EU seeks gas supply return after deal on monitors

By Christian Lowe and Guy Faulconbridge

MOSCOW/KIEV (Reuters) - Russia's state-controlled gas monopoly said a deal to monitor gas exports via Ukraine would be signed on Friday, allowing for the resumption of supplies to Europe cut off by Moscow's price row with Kiev.

"We expect that in the course of today the protocol on the creation of an international independent mechanism to guarantee the transit of Russian gas through Ukraine will be signed," Interfax quoted Gazprom CEO Alexei Miller as saying.

"And immediately after that we will renew (gas) deliveries."

The European Commission said a gas monitoring team had already started work in Kiev, but Commission President Jose Manuel Barroso said it would take time to resume shipments, cut off for several days as Europe suffered bitter winter weather.

Miller was speaking after meeting Russian President Dmitry Medvedev who said he wanted to see gas flowing to Europe "as quickly as possible." Medvedev added that a deal must be signed before shipments resume.

Czech Prime Minister Mirek Topolanek, whose country holds the European Union presidency, will travel to Ukraine on Friday to finalise agreement on the monitoring, a Czech source said.

In a sign that obstacles remained to a deal, Ukraine's state energy company Naftogaz said Russia had not given Ukrainian monitors access to gas-pumping stations on Russian territory.

Russian officials have said even once the monitors are in place, it could take many hours and possibly days before Russian gas shipped via Ukraine starts reaching Europe again.

Resuming the flows involves building up pressure in the pipeline network, and the large distances involved mean that, once moving, the gas will take time to reach customers.

The gas is likely to be delivered only to Europe, not Ukraine itself, since Moscow and Kiev have yet to agree a price for the gas, subsidised since Soviet times. Russia has repeatedly said Ukraine must now pay the going market rate.

But the presence of monitoring missions at points along the transit routes for Russian gas will reassure Moscow that the gas it is pumping across Ukraine is not being siphoned off by Kiev.

Moscow cited this allegation -- denied by Ukraine -- as its reason for shutting off gas through its ex-Soviet neighbour earlier this week.

HUNDREDS OF THOUSANDS WITHOUT GAS

The nine-day gas crisis has left hundreds of thousands of people in the Balkans without gas, forced factories to shut down and disrupted deliveries as far west as France and Germany, while the continent faced freezing mid-winter temperatures.

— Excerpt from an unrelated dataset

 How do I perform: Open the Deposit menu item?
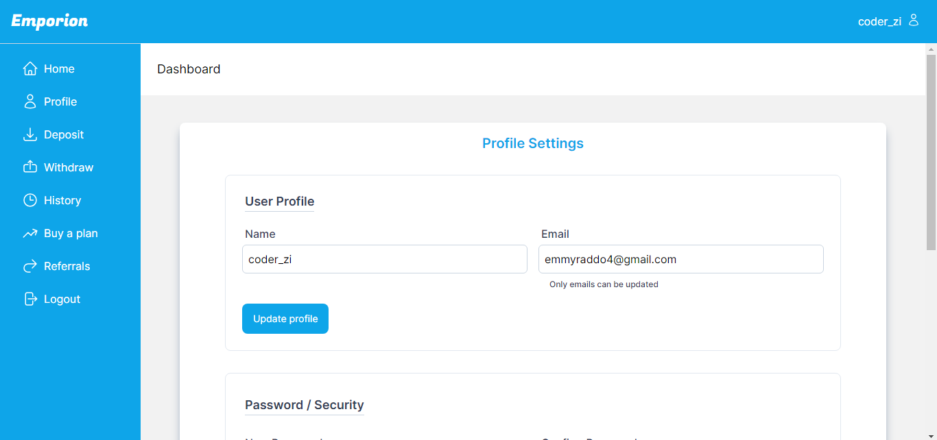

The dispute between Kiev and its former Soviet master also follows tensions over Ukraine's efforts to join NATO, a move bitterly opposed by Moscow and viewed with wariness even by European members of the alliance and by investors.

In typically forthright comments to Western reporters at his residence outside Moscow, Russia's Prime Minister Vladimir Putin blamed the gas crisis in part on a "collapse" of the authorities in Kiev and high-level corruption in Ukraine.

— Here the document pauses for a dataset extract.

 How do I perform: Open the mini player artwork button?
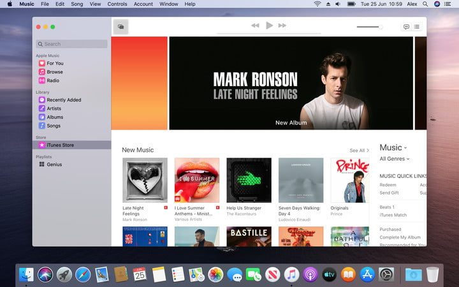(x=120, y=27)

"In order to restore normal flows, (Ukraine) needs to come to Moscow and sign a contract for gas supplies to Ukraine," he said. "And they need to pay for the product they receive. At the market price ... our Ukrainian partners don't want to sign and don't want to pay. That's it."

Ukraine has been beset for months by political squabbling between President Viktor Yushchenko and his former ally, Prime Minister Yulia Tymoshenko, notably over ties with Russia.

Russia cut off gas for Ukraine's domestic consumption on January 1 in a row over pricing and debts, a dispute Putin said was now damaging Russia's image.

Officials from both sides met EU officials in Brussels where the 27-nation bloc sought an end to the spat, which has highlighted its vulnerability to energy supply disruptions.

The European Union receives a quarter of its gas supplies from Russia, 80 percent of which pass through Ukraine.

Supplies to 18 countries have been disrupted by the dragging dispute.